Compito assegnato: Trascrivi parola per parola tutte le voci che seguono, senza includere le immagini.

Materiale di partenza:
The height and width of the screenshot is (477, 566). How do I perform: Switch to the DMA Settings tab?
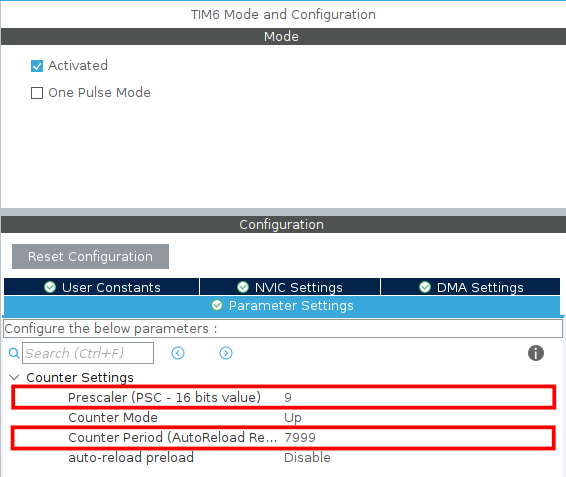coord(470,287)
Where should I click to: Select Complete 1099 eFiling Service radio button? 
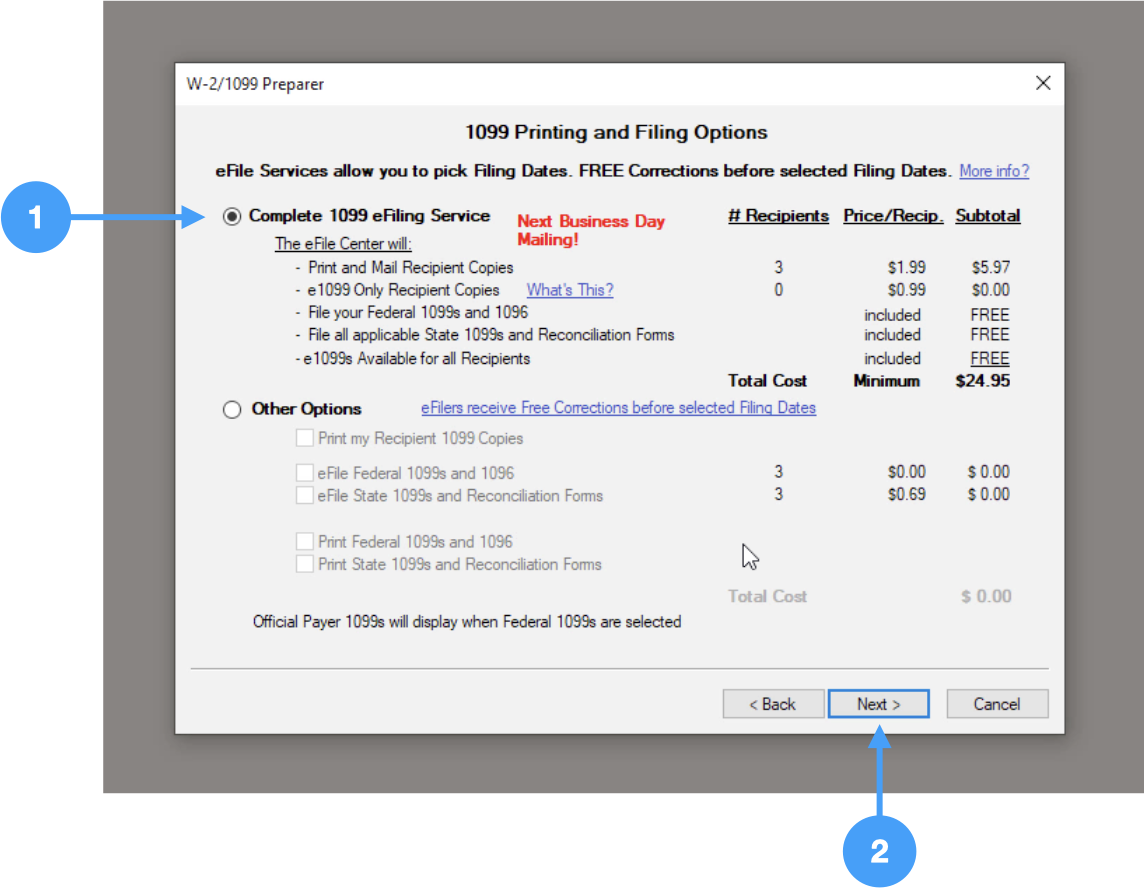point(232,217)
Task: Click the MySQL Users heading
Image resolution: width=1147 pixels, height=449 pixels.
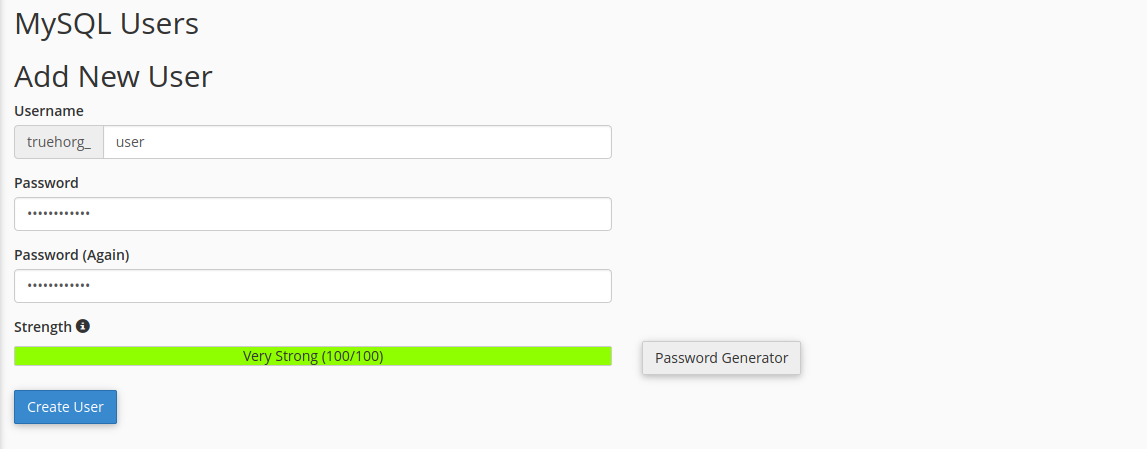Action: click(107, 23)
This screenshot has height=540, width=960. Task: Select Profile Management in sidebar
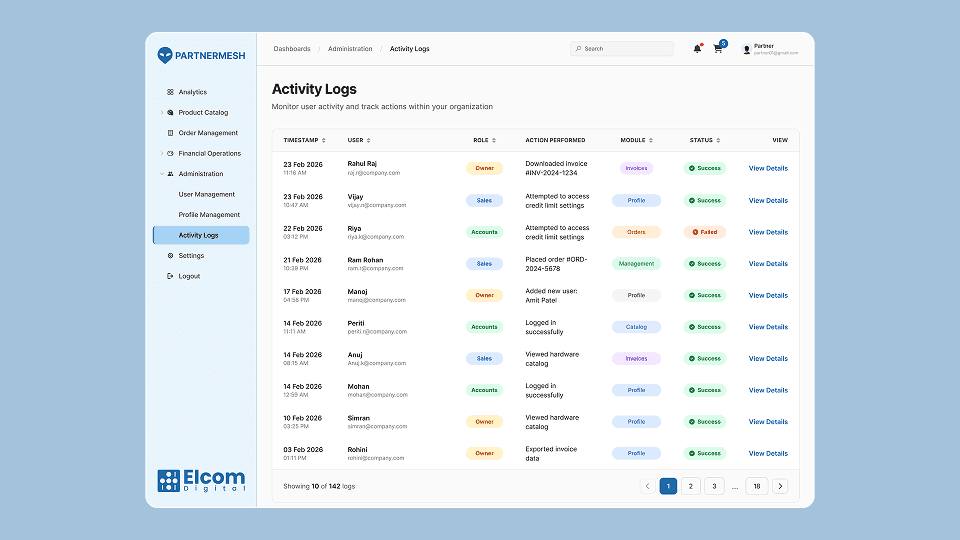pyautogui.click(x=209, y=215)
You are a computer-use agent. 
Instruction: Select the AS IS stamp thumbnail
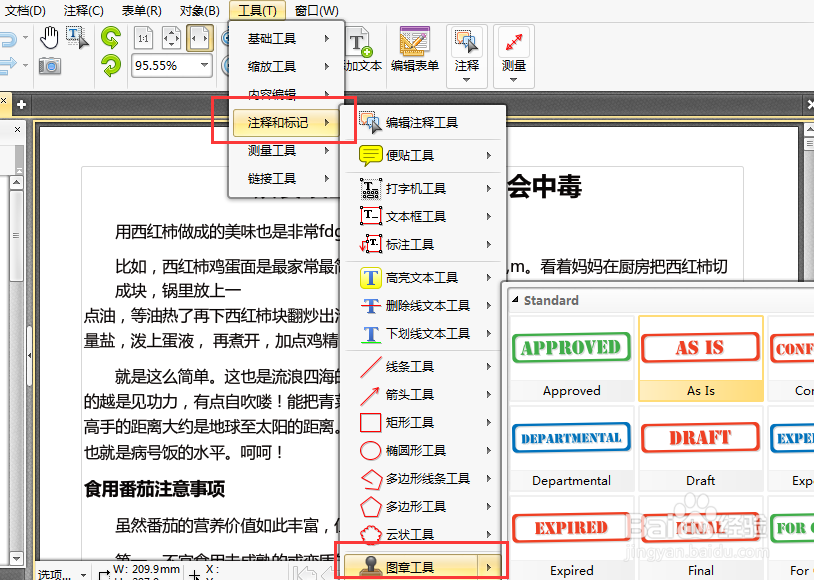tap(700, 348)
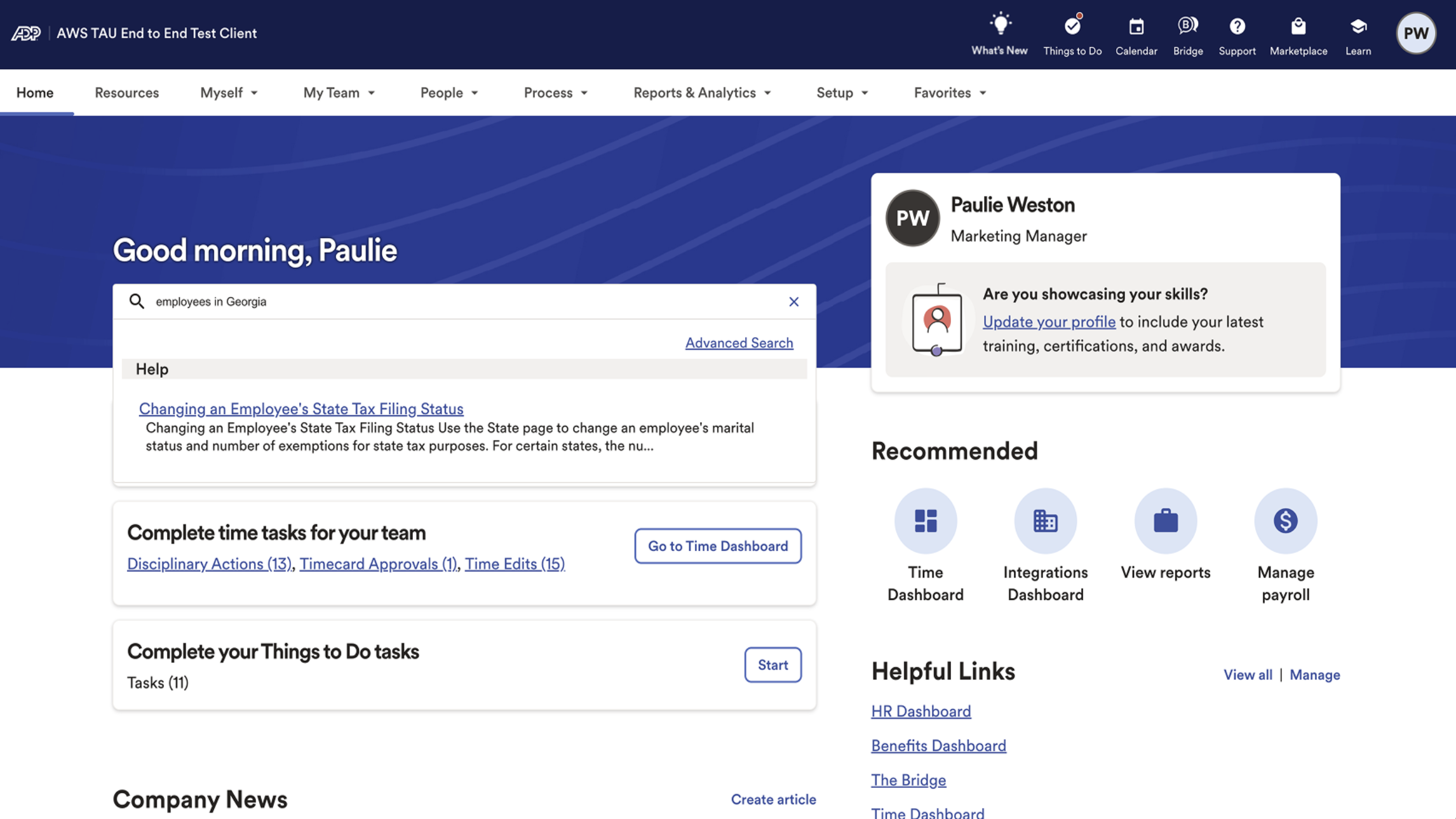Click Go to Time Dashboard button
1456x819 pixels.
[717, 546]
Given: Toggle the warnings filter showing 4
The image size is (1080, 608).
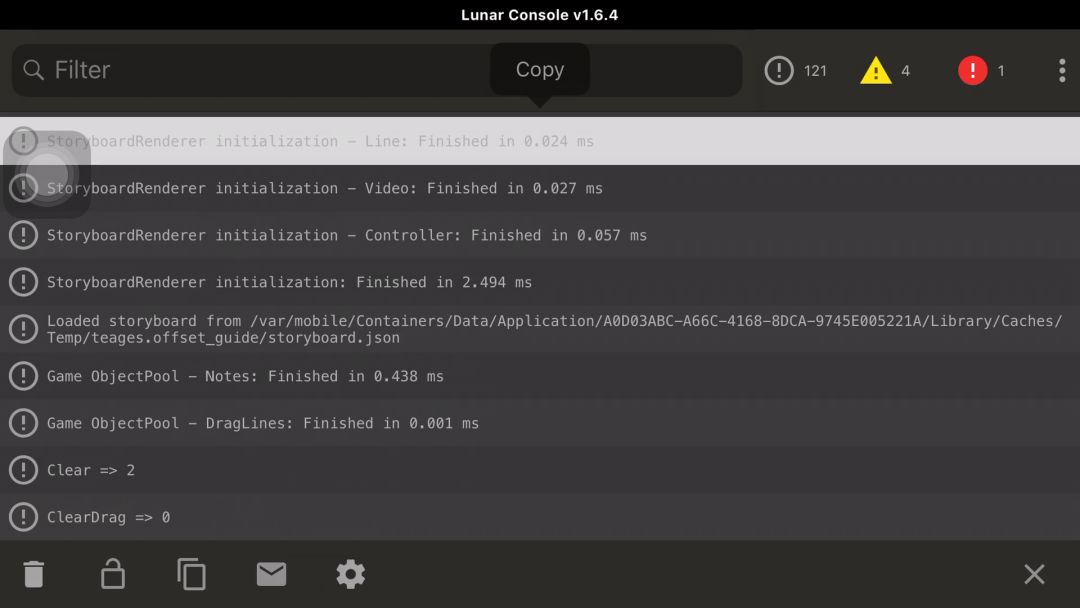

Risposta al compito:
The height and width of the screenshot is (477, 566). How do I perform: Switch to the DMA Settings tab?
coord(470,287)
Where should I click to: Select Complete 1099 eFiling Service radio button? 
point(232,217)
Task: Click the MySQL Users heading
Image resolution: width=1147 pixels, height=449 pixels.
Action: click(107, 23)
This screenshot has height=540, width=960. Task: Select Profile Management in sidebar
pyautogui.click(x=209, y=215)
You are a computer-use agent. 
Instruction: Select the AS IS stamp thumbnail
tap(700, 348)
Click Go to Time Dashboard button
1456x819 pixels.
[717, 546]
Given: Toggle the warnings filter showing 4
The image size is (1080, 608).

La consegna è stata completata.